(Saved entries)
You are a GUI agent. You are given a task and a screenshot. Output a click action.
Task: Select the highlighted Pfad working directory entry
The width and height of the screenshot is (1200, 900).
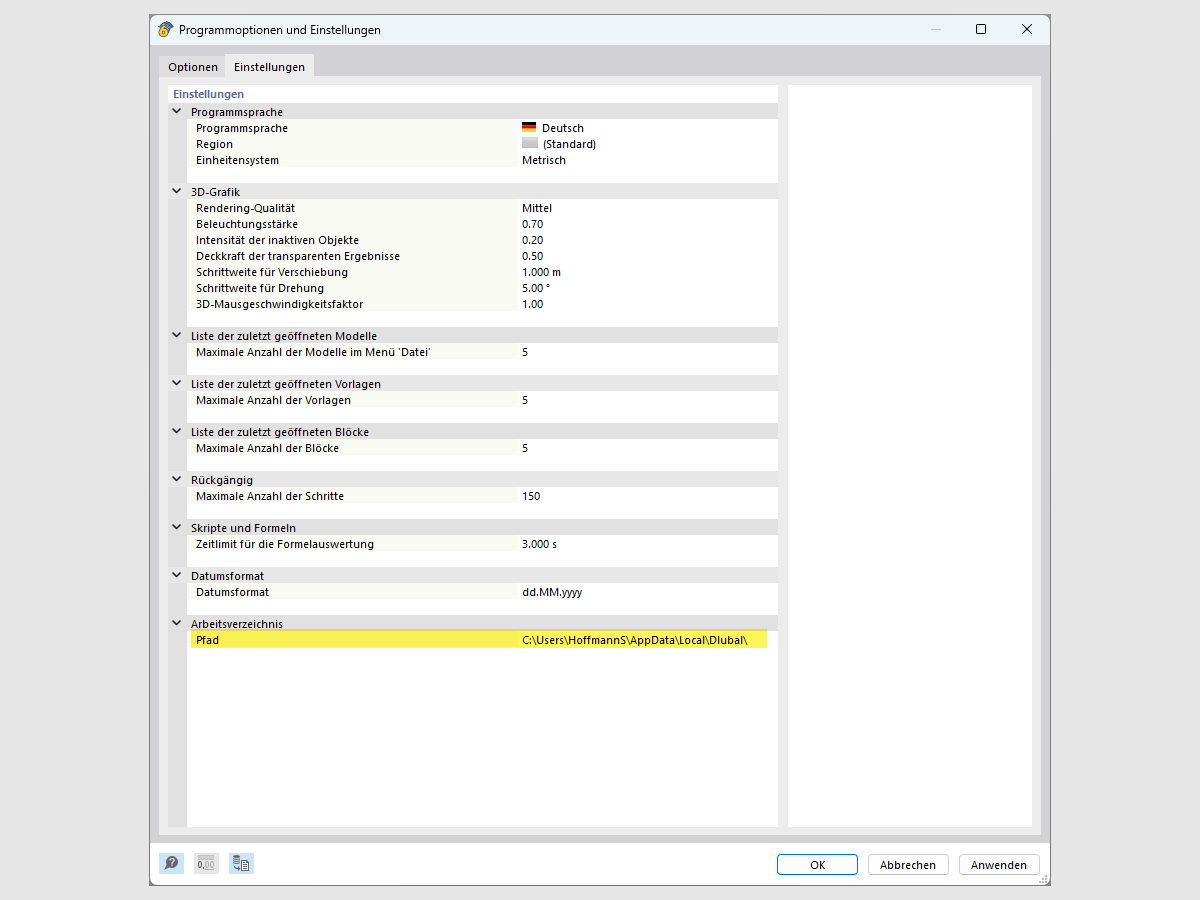[x=480, y=639]
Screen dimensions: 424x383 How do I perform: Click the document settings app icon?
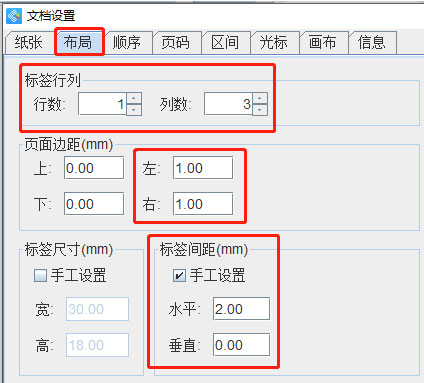tap(14, 15)
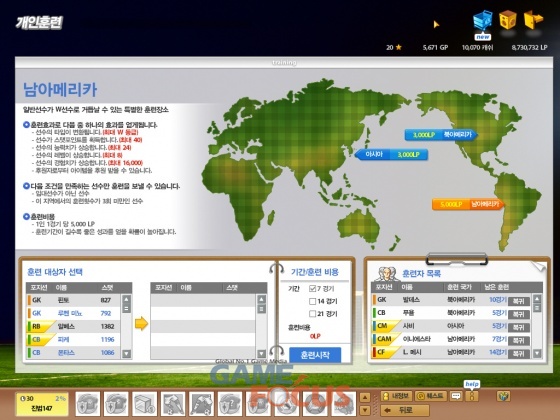Click the chat speech bubble icon
Viewport: 560px width, 420px height.
(x=456, y=396)

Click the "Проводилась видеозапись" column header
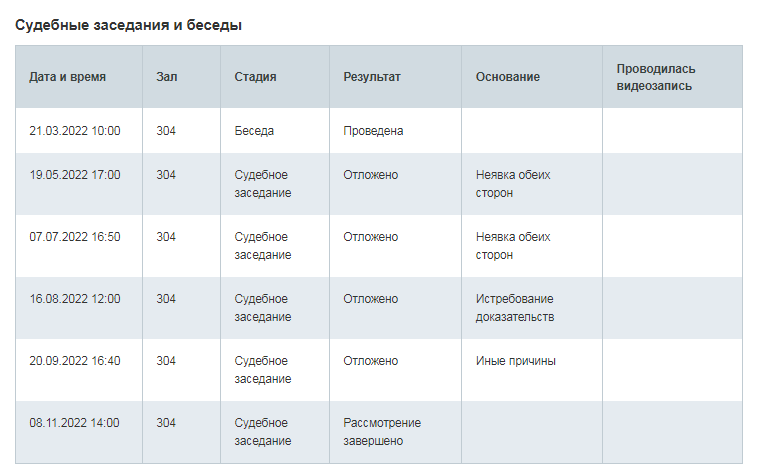656,77
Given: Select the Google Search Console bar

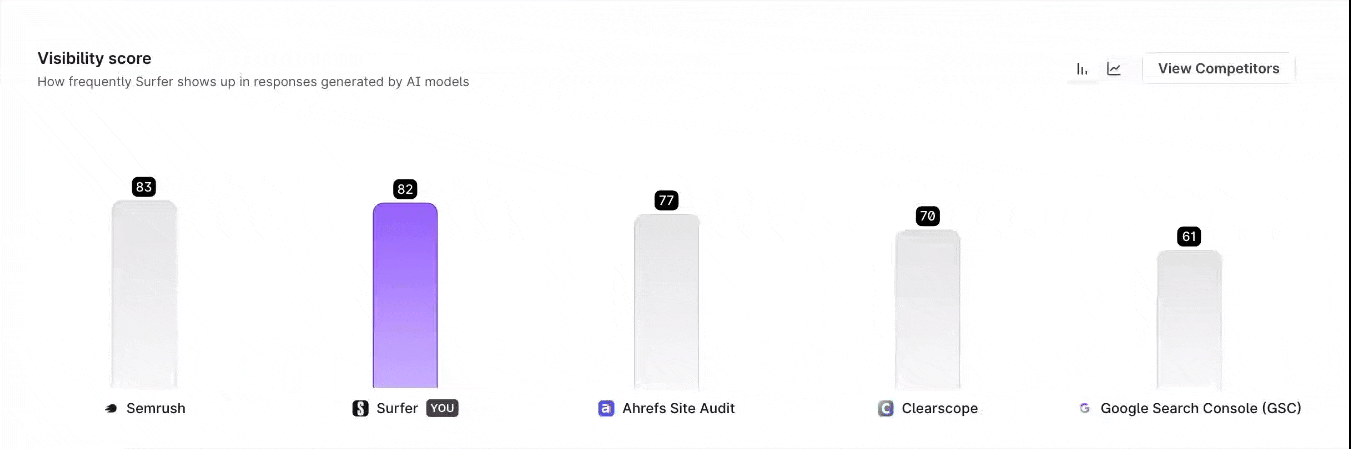Looking at the screenshot, I should (x=1189, y=318).
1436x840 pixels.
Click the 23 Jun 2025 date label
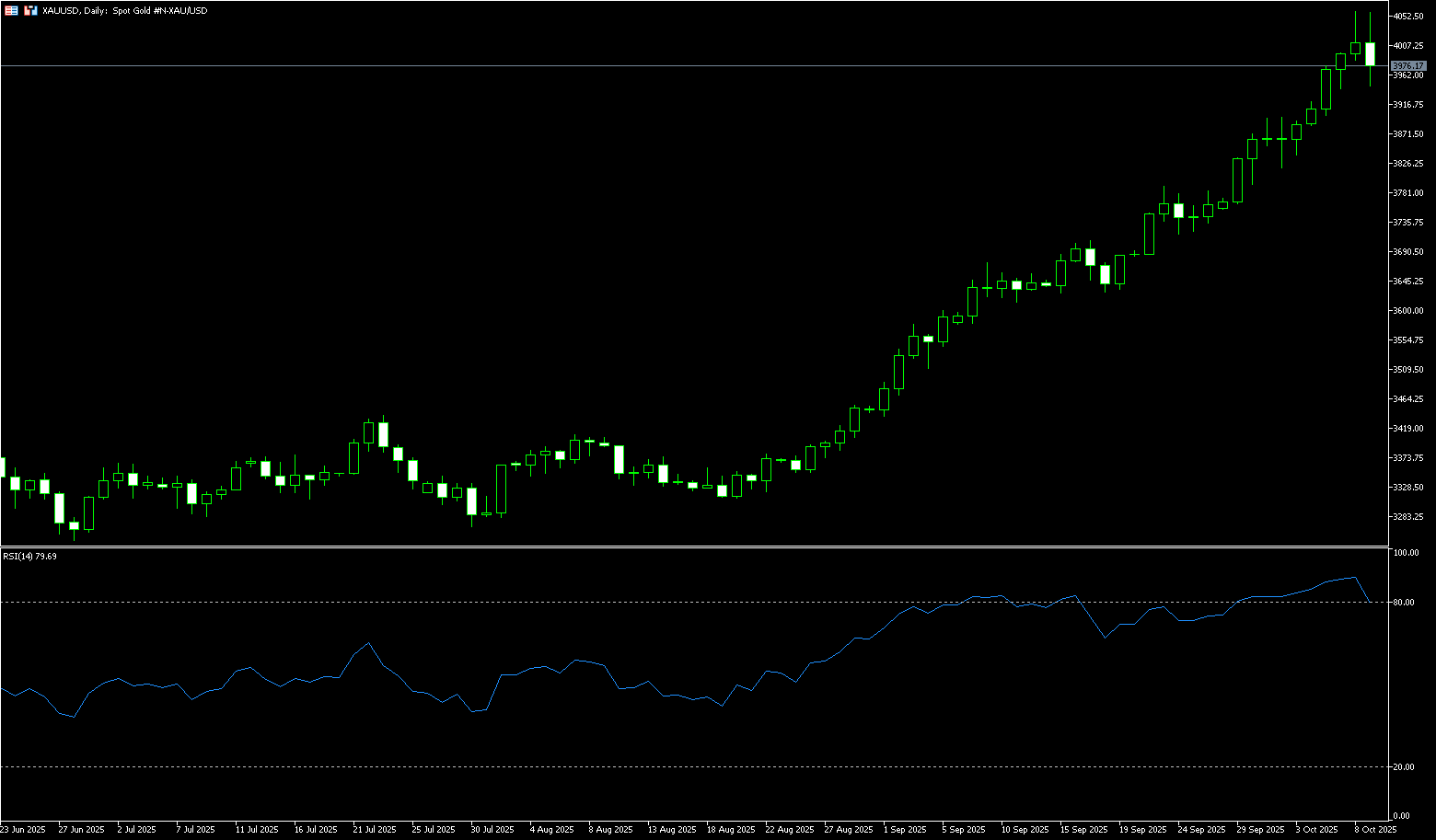[x=23, y=830]
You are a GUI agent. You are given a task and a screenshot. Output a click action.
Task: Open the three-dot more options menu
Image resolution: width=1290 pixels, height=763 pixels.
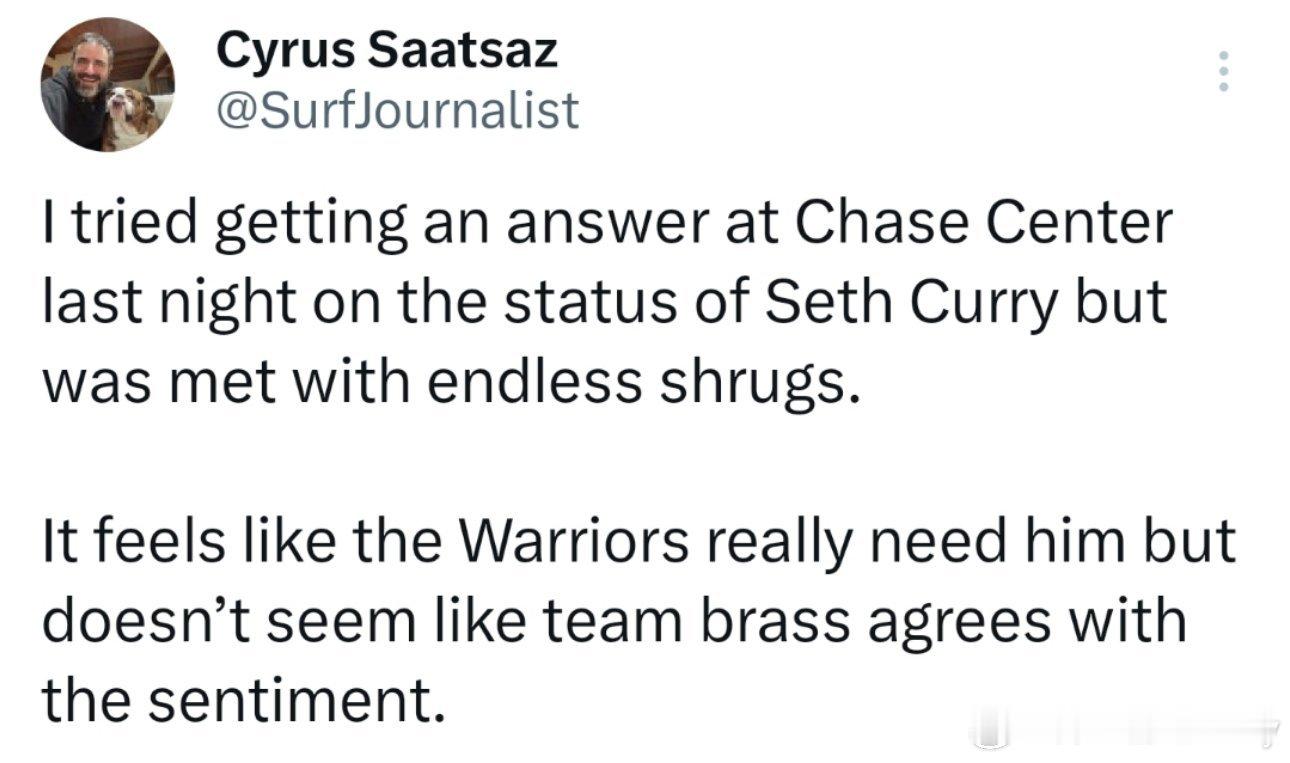1221,72
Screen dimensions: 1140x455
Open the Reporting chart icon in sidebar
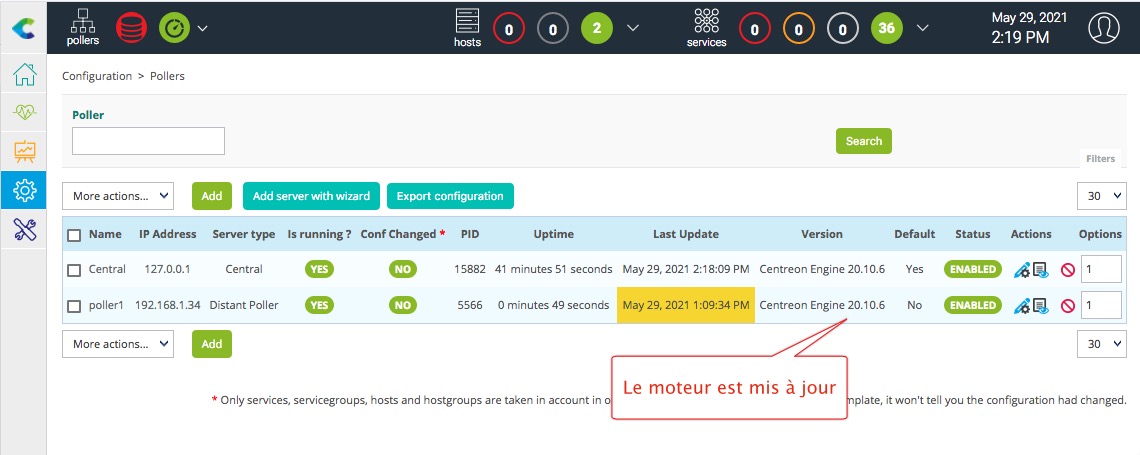point(24,151)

## What you should do
Your response should consist solely of the lines from the line with "Task: Open the three-dot more options menu" through the last line of the entries above, printed exactly and without pictures.

## Solution
Task: Open the three-dot more options menu
Image resolution: width=1290 pixels, height=763 pixels.
1221,72
Screen dimensions: 1140x455
Open the Reporting chart icon in sidebar
point(24,151)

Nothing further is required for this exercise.